Saya pernah hampir kecanduan gadget. Sejak bangun hingga malam menjelang tidur, tidak pernah lepas dari gadget. Gadget tidak hanya digunakan untuk aktivitas pribadi, tetapi juga digunakan saat bekerja. Pernah saking lamanya menggunakan gadget, mata saya sangat lelah, berair, dan terasa sakit.
Semua mulai berubah, setelah menjadi ibu. Awalnya cukup sulit, saya yang biasa menggenggam gadget di tangan, harus mulai terbiasa tanpa gadget saat bersama anak. Namun, demi anak, apa pun pasti ibu akan lakukan. Waktu bersama anak lebih berarti dan tidak dapat tergantikan. Ada pengalaman berharga yang pernah saya alami berkaitan dengan pemakaian gadget. Dua sisi pengalaman baik, dan buruk dalam penggunaan gadget kepada anak.
Literasi Digital Sejak Dini, Membatasi Bukan Melarang
Saya memiliki dua anak laki-laki, anak pertama berusia lima tahun, dan anak kedua berusia dua setengah tahun. Pada saat anak berusia satu tahun lebih, saya sudah mengenalkan gadget.
Akan tetapi, pengenalan gadget bukan tanpa pengawasan. Ketika masih bekerja, saya dibantu oleh suami, dan keluarga untuk mengawasi anak dalam pemakaian gadget.
Gadget hanya digunakan untuk menunjukkan hasil video atau foto anak dari ponsel, dan menonton konten anak. Contoh konten anak, seperti lagu anak, cerita dongeng, video mengedukasi yang mengajarkan tentang permainan anak, berhitung, mengenal buah, binatang, warna, bentuk, dan sebagainya.
Saya tidak membenarkan tindakan mengenalkan gadget pada usia anak satu tahun lebih, idealnya gadget dikenalkan ketika anak minimal berusia dua tahun.Â
Hanya saja, ini menjadi solusi terakhir setelah lelah menemani anak bermain seharian. Gadget waktu itu menjadi satu-satunya hiburan digital, karena di rumah tidak ada TV.

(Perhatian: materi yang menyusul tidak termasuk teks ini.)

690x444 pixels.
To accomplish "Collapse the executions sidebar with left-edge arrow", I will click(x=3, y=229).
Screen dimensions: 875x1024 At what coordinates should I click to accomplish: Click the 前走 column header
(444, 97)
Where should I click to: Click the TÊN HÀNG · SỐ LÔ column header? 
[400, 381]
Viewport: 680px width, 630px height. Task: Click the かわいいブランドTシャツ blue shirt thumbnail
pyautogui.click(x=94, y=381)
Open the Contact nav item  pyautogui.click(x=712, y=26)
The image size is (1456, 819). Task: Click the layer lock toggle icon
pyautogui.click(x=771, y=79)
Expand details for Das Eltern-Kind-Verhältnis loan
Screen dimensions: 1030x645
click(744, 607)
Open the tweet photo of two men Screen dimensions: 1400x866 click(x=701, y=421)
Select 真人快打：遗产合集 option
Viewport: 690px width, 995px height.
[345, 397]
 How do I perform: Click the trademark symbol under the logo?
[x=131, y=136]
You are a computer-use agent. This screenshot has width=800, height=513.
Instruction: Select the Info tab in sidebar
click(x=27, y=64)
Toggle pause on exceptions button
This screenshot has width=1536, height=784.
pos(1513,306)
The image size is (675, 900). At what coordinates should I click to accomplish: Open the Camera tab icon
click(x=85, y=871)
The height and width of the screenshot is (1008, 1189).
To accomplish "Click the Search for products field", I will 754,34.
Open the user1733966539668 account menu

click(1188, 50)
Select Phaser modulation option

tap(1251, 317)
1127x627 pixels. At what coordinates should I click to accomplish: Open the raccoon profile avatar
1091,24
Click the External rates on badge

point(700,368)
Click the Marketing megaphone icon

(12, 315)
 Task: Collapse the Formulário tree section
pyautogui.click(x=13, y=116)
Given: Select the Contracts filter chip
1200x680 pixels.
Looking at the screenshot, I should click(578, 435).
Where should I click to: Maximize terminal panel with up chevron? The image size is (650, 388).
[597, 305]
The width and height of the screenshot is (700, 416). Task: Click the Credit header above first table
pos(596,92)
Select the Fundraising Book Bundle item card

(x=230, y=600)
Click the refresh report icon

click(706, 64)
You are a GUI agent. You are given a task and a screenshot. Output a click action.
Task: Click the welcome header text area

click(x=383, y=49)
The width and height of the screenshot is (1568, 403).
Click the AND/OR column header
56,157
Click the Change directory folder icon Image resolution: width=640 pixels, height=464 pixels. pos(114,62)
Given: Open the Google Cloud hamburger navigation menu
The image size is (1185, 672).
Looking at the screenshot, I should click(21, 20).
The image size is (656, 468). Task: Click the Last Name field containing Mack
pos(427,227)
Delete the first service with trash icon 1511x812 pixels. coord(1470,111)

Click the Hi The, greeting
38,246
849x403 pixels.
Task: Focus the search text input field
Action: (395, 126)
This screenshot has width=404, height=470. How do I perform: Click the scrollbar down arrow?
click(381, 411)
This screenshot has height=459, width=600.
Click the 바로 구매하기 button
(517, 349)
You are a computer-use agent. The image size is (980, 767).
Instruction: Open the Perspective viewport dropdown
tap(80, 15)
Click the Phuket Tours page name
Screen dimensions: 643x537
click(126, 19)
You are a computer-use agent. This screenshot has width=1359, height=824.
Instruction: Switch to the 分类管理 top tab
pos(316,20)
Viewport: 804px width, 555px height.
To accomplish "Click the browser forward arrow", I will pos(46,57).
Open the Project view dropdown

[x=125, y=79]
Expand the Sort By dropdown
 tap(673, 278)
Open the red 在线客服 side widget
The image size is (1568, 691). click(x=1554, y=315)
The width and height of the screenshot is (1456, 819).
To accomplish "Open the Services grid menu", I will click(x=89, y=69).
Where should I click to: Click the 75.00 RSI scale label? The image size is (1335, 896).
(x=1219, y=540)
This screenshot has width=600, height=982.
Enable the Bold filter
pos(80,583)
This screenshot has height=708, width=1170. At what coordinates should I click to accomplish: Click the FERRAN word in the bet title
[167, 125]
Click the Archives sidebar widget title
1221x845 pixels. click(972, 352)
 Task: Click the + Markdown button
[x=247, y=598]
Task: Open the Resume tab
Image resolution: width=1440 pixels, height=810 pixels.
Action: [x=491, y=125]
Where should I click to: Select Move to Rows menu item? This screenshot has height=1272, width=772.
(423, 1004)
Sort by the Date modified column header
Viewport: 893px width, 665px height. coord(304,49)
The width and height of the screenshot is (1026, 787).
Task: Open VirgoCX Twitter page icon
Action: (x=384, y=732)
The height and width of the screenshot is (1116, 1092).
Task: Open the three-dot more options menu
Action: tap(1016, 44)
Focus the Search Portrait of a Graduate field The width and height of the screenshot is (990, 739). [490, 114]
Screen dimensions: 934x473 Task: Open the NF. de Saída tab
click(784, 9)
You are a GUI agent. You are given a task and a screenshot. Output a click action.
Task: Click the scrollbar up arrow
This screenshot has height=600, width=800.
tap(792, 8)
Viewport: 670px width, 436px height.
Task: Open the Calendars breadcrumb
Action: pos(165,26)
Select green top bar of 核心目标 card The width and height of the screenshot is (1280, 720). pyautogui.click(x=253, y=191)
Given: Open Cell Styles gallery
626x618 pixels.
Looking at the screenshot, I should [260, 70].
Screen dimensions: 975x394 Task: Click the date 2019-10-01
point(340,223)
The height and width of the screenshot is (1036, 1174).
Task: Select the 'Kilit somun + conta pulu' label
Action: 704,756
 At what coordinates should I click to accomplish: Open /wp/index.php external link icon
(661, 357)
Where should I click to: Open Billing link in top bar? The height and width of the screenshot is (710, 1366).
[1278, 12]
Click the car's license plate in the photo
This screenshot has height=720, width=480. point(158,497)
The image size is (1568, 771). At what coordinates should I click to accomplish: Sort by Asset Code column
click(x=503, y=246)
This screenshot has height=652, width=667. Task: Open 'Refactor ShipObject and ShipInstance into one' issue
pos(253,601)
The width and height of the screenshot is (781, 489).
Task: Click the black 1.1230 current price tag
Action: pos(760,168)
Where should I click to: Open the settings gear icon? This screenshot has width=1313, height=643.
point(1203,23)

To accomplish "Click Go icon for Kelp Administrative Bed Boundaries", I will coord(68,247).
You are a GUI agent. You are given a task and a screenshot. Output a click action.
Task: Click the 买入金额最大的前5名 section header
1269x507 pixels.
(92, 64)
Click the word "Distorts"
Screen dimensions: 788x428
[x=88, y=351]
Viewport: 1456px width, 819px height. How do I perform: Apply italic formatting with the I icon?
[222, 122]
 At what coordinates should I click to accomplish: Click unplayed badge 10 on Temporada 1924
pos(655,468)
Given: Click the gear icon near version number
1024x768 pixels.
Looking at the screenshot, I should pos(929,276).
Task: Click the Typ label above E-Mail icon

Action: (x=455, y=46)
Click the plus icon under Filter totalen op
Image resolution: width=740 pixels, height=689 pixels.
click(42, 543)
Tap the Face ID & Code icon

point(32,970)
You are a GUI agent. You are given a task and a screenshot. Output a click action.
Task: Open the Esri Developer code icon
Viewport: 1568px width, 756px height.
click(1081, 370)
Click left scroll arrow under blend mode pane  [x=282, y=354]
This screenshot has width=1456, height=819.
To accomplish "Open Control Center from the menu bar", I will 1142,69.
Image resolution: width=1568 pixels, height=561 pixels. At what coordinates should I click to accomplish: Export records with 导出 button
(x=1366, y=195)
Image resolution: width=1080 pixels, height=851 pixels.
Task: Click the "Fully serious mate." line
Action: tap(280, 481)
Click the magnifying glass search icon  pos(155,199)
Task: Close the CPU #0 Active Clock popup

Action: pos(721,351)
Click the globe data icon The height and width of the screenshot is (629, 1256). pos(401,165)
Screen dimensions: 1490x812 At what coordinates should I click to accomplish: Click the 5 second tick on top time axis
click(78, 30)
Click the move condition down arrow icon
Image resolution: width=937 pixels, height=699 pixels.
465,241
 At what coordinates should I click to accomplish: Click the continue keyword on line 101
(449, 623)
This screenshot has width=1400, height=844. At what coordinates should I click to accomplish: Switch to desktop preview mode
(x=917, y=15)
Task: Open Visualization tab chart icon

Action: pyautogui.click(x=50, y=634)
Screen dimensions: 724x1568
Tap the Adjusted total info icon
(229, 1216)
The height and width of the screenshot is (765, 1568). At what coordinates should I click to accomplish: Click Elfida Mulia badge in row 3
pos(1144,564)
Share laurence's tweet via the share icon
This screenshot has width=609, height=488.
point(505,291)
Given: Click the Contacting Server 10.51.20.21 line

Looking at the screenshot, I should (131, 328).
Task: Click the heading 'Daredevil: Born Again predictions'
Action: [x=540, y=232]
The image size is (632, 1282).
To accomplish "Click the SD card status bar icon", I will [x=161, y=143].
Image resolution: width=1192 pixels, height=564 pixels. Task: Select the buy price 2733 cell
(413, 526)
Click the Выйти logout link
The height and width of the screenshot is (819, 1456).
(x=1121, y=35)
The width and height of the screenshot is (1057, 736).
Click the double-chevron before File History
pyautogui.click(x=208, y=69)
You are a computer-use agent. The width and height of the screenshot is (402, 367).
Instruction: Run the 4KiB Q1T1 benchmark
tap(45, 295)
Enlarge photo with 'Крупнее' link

Pada perkenalan gadget awal, saya tidak terlalu ketat, membiarkan anak menggunakan gadget cukup lama. Ternyata hal ini justru membuat anak tidak mau berhenti bermain gadget. Saat anak tidak dituruti, maka akan menangis tanpa henti. Kemudian, saya mencoba melarang. Makin dilarang, anak makin menangis.